Currently I do not have a Nvidia GPU installed on my PC, nor do I have the capacity for one. I do however have a Nvidia Jetson TX2, which is an embedded platform hosting a CUDA enabled GPU (compute capability 6.2). On the Jetson, I have CUDA 9.0 installed via JetPack 3.2.1 (see Nvidia's website on embedded systems for more info). Based on the dependencies for running GPUSPH, I believe I meet the necessary requirements. Here are is the device info given by the script:
I realize this may be the first you've heard of someone trying to run GPUSPH on this type of system and I didn't expect it to run out of the box. Reading through the Makefile supports this assumption, as I don't see anything relating to embedded platforms. That being said, I made an initiative to adjust the Makefile in hopes that I could successfully compile and run the software.
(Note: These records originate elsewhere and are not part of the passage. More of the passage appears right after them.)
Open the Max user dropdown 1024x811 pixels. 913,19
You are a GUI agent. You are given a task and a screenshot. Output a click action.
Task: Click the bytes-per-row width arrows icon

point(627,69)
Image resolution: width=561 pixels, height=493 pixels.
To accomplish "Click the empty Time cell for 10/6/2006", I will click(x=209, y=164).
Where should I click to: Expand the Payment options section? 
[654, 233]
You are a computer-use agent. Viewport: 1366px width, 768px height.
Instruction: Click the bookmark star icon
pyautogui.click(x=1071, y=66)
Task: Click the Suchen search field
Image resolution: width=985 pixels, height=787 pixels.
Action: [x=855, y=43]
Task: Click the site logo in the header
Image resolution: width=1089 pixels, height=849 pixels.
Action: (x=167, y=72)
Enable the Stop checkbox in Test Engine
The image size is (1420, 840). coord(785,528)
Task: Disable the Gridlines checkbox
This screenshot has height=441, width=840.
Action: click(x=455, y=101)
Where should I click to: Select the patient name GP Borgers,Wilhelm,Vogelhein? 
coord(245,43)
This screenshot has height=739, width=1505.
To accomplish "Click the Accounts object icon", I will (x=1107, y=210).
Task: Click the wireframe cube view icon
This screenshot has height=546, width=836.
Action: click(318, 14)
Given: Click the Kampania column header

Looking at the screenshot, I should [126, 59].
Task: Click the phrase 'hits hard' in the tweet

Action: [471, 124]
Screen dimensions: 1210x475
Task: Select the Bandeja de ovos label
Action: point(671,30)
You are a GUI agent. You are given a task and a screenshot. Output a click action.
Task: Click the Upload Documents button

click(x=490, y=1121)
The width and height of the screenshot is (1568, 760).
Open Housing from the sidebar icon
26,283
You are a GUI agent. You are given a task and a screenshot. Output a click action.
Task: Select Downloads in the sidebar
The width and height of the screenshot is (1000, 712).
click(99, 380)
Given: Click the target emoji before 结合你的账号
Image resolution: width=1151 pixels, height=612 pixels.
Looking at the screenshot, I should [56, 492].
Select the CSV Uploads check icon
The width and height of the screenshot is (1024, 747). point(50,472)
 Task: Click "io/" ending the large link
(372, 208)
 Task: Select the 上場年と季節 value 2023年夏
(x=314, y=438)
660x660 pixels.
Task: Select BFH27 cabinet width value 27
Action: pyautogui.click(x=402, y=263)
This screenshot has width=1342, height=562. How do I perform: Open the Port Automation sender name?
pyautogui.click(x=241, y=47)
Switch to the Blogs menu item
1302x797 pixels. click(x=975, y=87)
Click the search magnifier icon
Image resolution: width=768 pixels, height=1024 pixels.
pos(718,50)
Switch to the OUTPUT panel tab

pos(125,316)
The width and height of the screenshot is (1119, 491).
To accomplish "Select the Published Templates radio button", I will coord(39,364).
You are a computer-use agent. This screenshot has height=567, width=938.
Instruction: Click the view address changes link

Carefully reading through the Makefile and comparing the execution results of "shell" commands against my system, I was able to ensure that all the necessary "includes" and "libs" were found. The only adjustment that I had to make was here
This adjustment was made because the machine dependent option "-m64" does not exist for AArch64, hence appending the option on this line below causes compile errors
That being said, there is no machine dependent option being passed to the CXXFLAGS. I did however include the "-m64" option in the beginning of the nvcc-specific flags
Note that I'm following the "default" options for GPUSPH (i.e. dam break problem with defaults) just to see if I can get the software to run. When I run the executable (./GPUSPH), here is the output I receive
Note that running this doesn't require any special compile options. Here is the output beginning with "Entering the main simulation cycle" (i.e. the output above, matches that presented above) ,
Note that I've only shown the unique errors and removed those that repeat for the sake of presentation here. Obviously I started with the first error, located at "at 0x00000930 in /home/nvidia/GPUSPH/gpusph/src/cuda/forces_kernel.def:2359". Here is the code (in "forces_kernel.def") where the error is referring to
Since the code was wrapped in an "if statement", I decided to try the alternative, which required that I change the definition in the "textures.cuh" source code to
In other words, I hard coded it such that "PREFER_L1" would always evaluate to false. I read the comments in the code about the L1 cache vs the shared memory, for which I also notice in the source code "cudautili.cu" there is a preference setting. I changed this as well to
Therefore, I'm basically testing the code for the use of share vs L1 memory preference. I run a "make clean" then recompile the code via "make" and everything compiles as before. Running the code now (via ./GPUSPH) succeeds without the errors I was seeing before. Unfortunately, now the simulation blows up with the following output
* No devices specified, falling back to default (dev 0)...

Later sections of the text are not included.